• [Tasks to carry out]
#1 Answer these from the electron-pocket summary:
(a) Which three experimental techniques does the TL;DR name?
(b) What may appear in INS spectra?
(c) What do QPI patterns reveal?
#2 Can you retype the electron-pocket summary word for word, everything from "Visualizing electron pockets" down to "for experimental data."?

## start Document section

Visualizing electron pockets in cuprate superconductors
Tanmoy Das, R. S. Markiewicz, A. Bansil, and A. V. Balatsky

TL;DR
This paper introduces a theoretical framework to detect electron pockets in cuprate superconductors using spectroscopic methods, addressing a long-standing mystery by linking experimental signatures across STM, INS, and ARPES.
Contribution
The authors develop a novel theoretical approach to identify electron pockets in cuprates through multiple spectroscopic techniques, providing new interpretative tools for experimental data.
Findings
QPI patterns reveal additional scattering vectors due to electron pockets.
A second magnetic resonance mode may appear in INS spectra.
Reanalysis of experimental data shows direct fingerprints of electron pockets.

## end Document section
## start Stored records

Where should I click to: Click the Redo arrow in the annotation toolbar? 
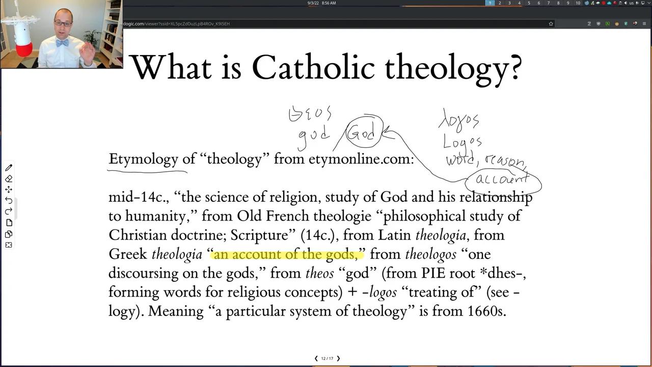[x=8, y=212]
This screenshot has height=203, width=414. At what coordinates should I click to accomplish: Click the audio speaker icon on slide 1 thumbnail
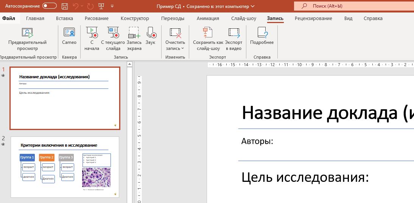point(115,125)
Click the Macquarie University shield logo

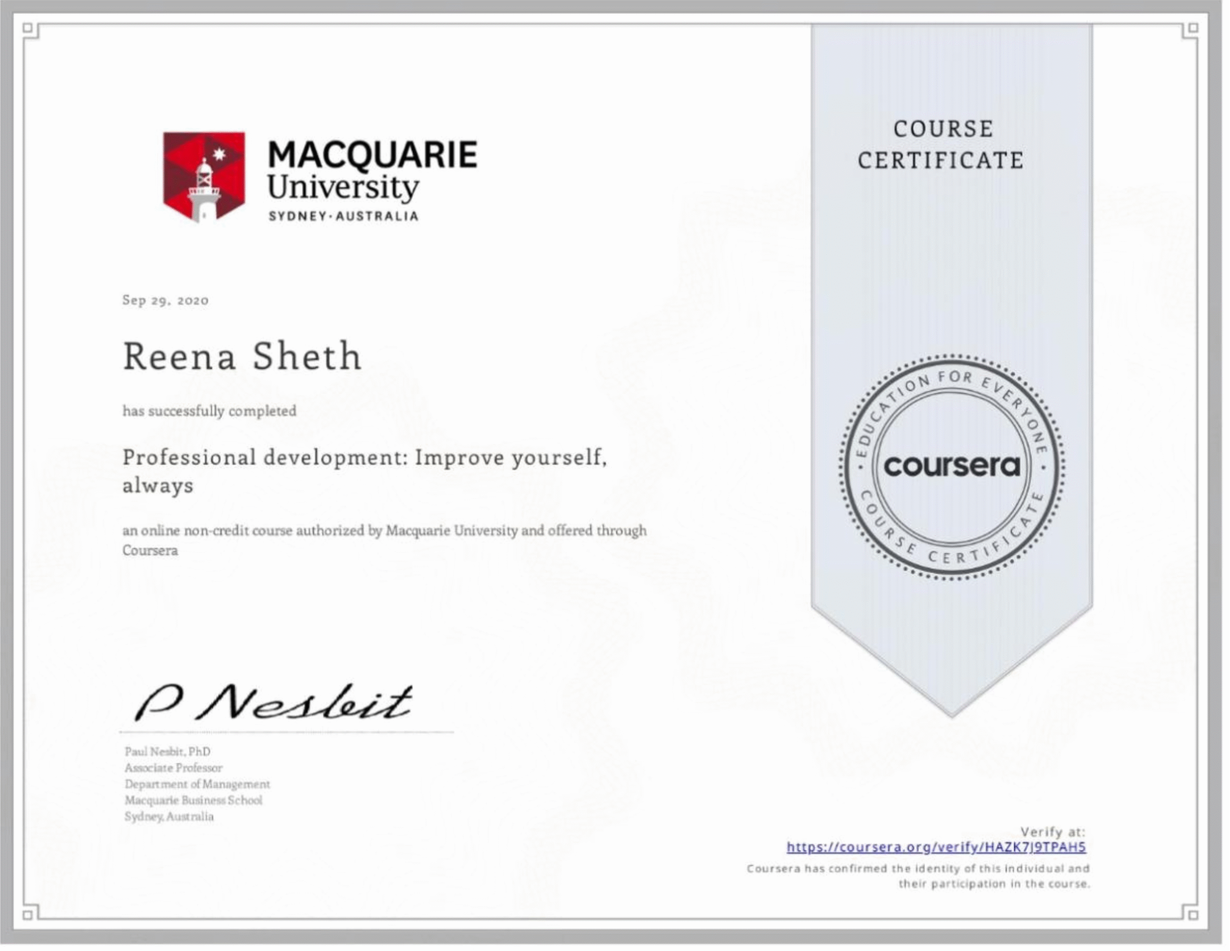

## end Stored records

• [Per-task answers]
#1
(a) STM, INS, and ARPES
(b) A second magnetic resonance mode
(c) Additional scattering vectors due to electron pockets

#2
Visualizing electron pockets in cuprate superconductors
Tanmoy Das, R. S. Markiewicz, A. Bansil, and A. V. Balatsky

TL;DR
This paper introduces a theoretical framework to detect electron pockets in cuprate superconductors using spectroscopic methods, addressing a long-standing mystery by linking experimental signatures across STM, INS, and ARPES.
Contribution
The authors develop a novel theoretical approach to identify electron pockets in cuprates through multiple spectroscopic techniques, providing new interpretative tools for experimental data.